> What needs to be done
Each line that includes the word "agent" should be copied from the records.

Saved data entries
● ● ● ● ●
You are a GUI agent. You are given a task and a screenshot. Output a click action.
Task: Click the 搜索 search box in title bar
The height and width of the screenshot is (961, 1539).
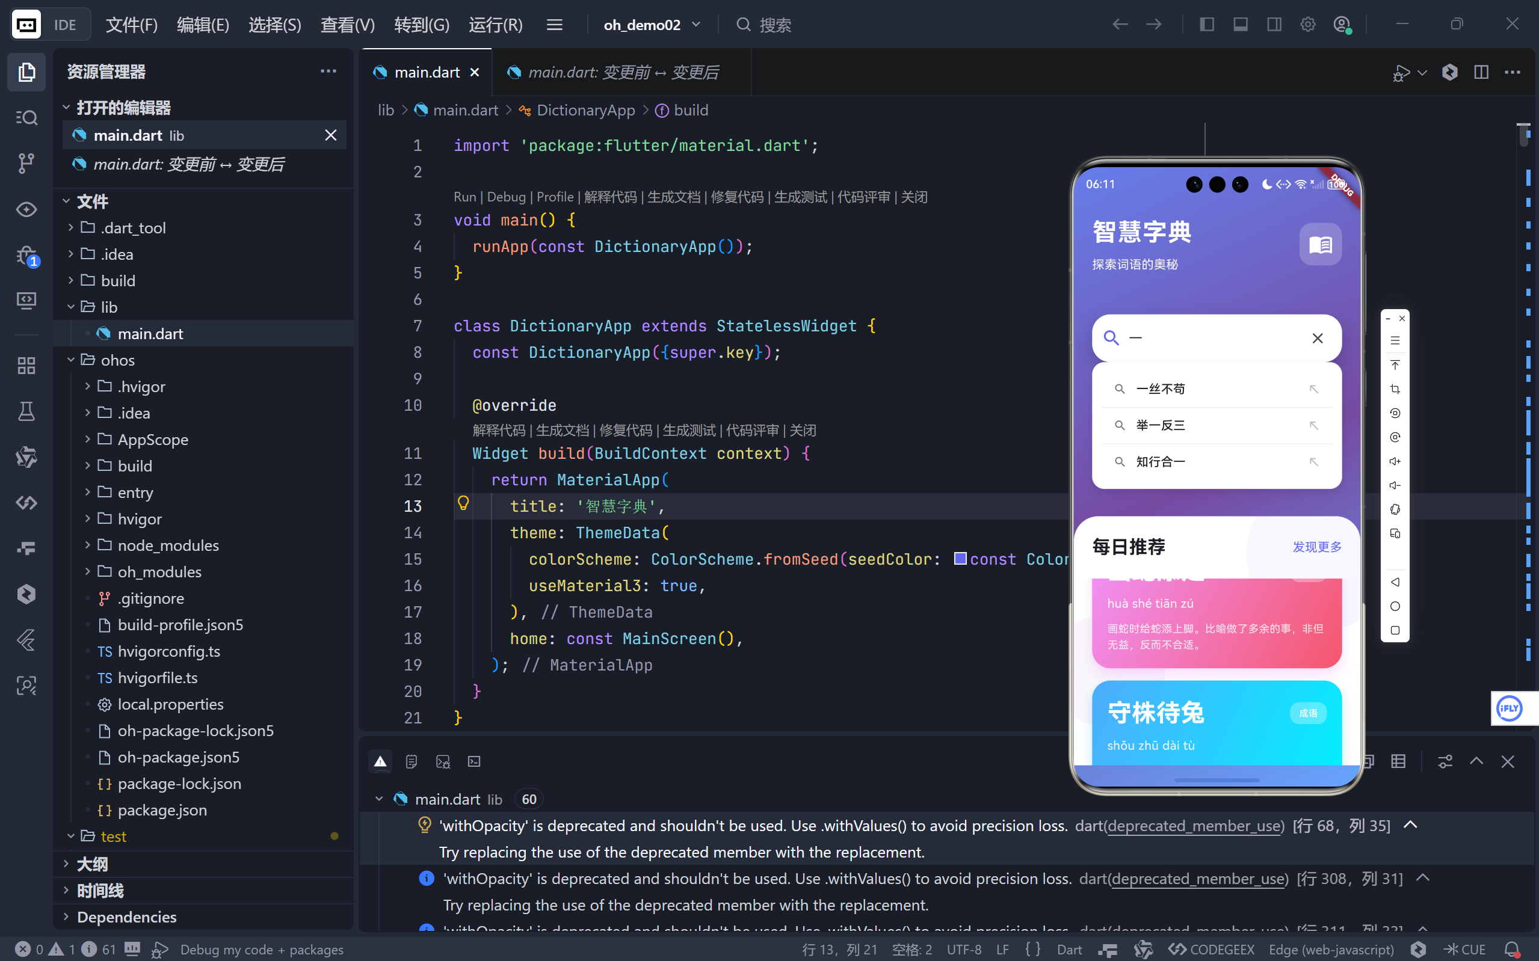pyautogui.click(x=776, y=25)
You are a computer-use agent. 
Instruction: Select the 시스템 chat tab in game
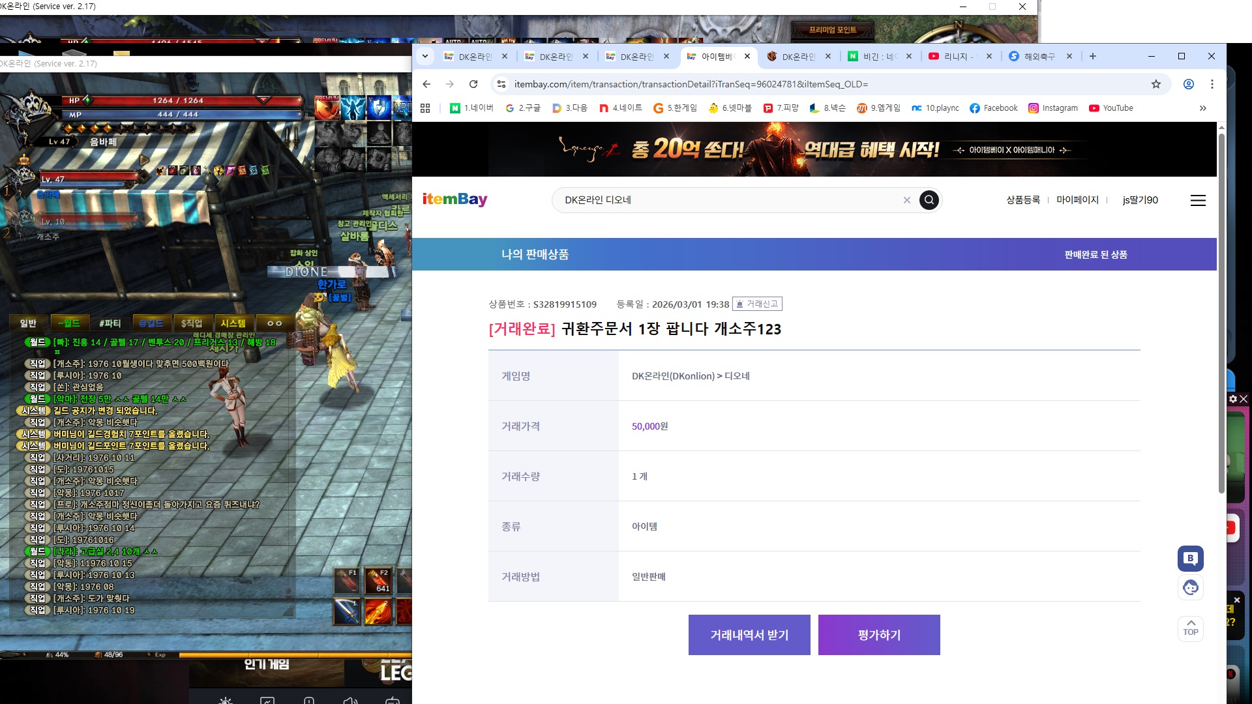tap(233, 323)
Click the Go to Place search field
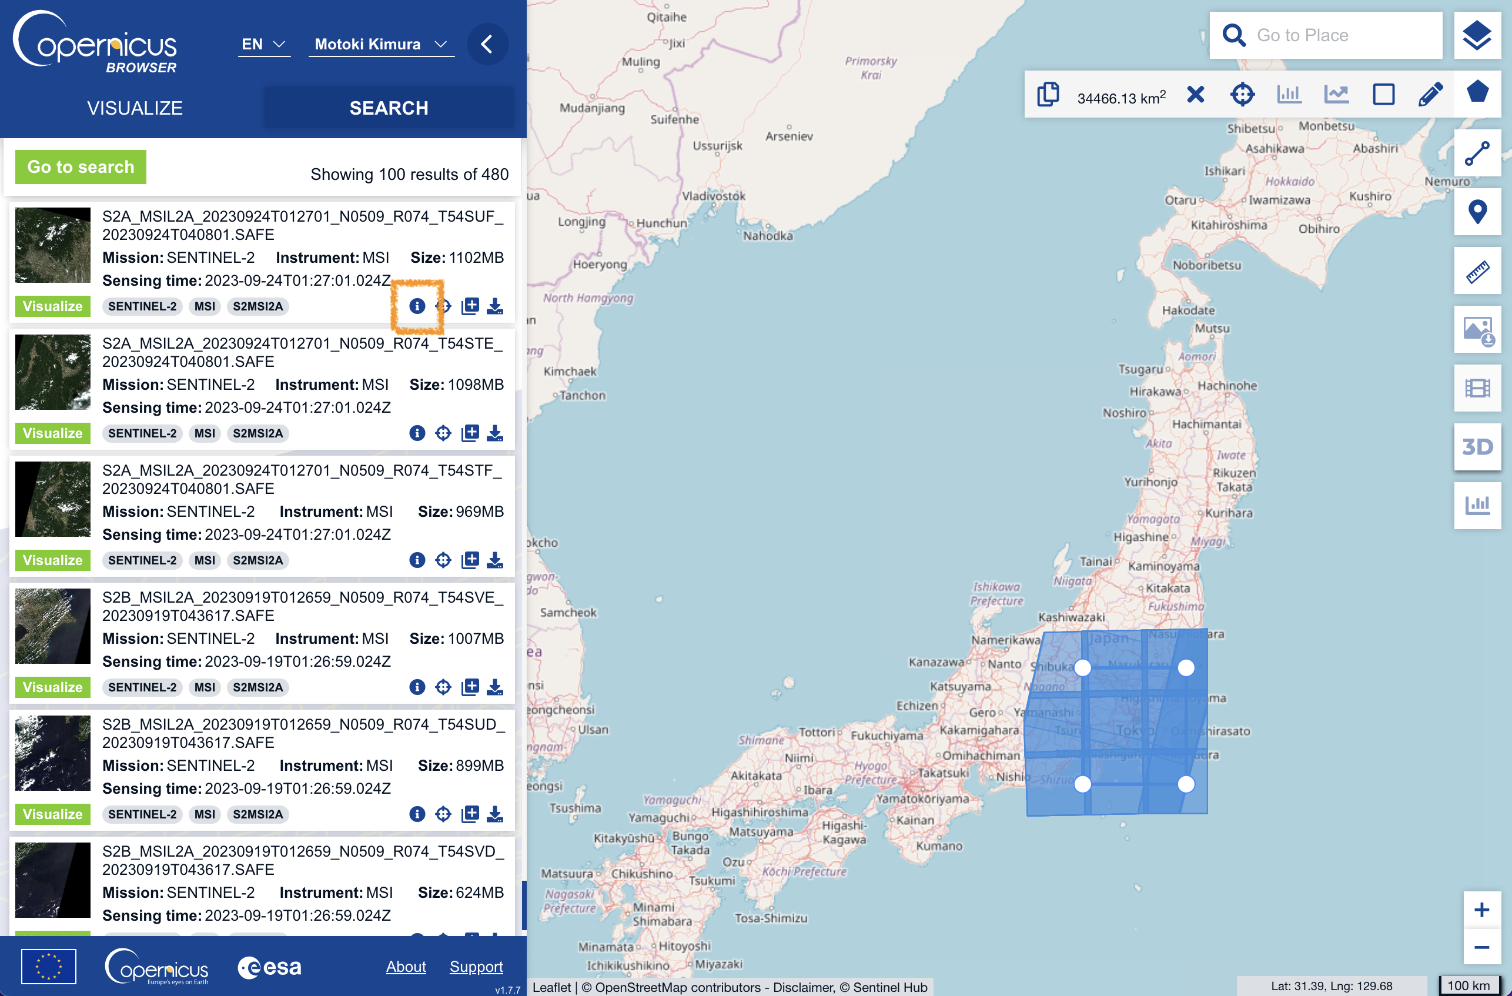1512x996 pixels. [x=1340, y=35]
● ● ● ● ●
> Response to this task
You are a GUI agent. You are given a task and a screenshot. Output a click action.
You are a computer-use agent. 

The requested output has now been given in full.